▸ Task directions: Revise the material below by replacing "user menu" with "account menu" and reproduce every line with nothing else altered.

▸ Records:
— begin —

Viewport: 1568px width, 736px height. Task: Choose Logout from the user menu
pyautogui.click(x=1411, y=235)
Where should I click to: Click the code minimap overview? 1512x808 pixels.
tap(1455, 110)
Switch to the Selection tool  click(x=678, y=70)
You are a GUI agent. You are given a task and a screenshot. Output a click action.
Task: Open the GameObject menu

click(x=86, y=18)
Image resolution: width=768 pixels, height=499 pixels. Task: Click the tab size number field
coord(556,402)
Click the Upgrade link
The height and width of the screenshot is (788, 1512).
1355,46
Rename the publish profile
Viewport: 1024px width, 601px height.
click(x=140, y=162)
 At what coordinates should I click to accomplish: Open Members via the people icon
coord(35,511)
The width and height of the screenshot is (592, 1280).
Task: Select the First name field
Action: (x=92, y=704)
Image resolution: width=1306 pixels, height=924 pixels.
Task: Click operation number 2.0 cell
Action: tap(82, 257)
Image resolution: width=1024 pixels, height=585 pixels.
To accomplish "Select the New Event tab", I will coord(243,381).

— end —

▸ Response to this exercise:
Viewport: 1568px width, 736px height. Task: Choose Logout from the account menu
pyautogui.click(x=1411, y=235)
Where should I click to: Click the code minimap overview? 1512x808 pixels.
tap(1455, 110)
Switch to the Selection tool  click(x=678, y=70)
You are a GUI agent. You are given a task and a screenshot. Output a click action.
Task: Open the GameObject menu

click(x=86, y=18)
Image resolution: width=768 pixels, height=499 pixels. Task: Click the tab size number field
coord(556,402)
Click the Upgrade link
The height and width of the screenshot is (788, 1512).
1355,46
Rename the publish profile
Viewport: 1024px width, 601px height.
click(x=140, y=162)
 At what coordinates should I click to accomplish: Open Members via the people icon
coord(35,511)
The width and height of the screenshot is (592, 1280).
Task: Select the First name field
Action: (x=92, y=704)
Image resolution: width=1306 pixels, height=924 pixels.
Task: Click operation number 2.0 cell
Action: tap(82, 257)
Image resolution: width=1024 pixels, height=585 pixels.
To accomplish "Select the New Event tab", I will coord(243,381).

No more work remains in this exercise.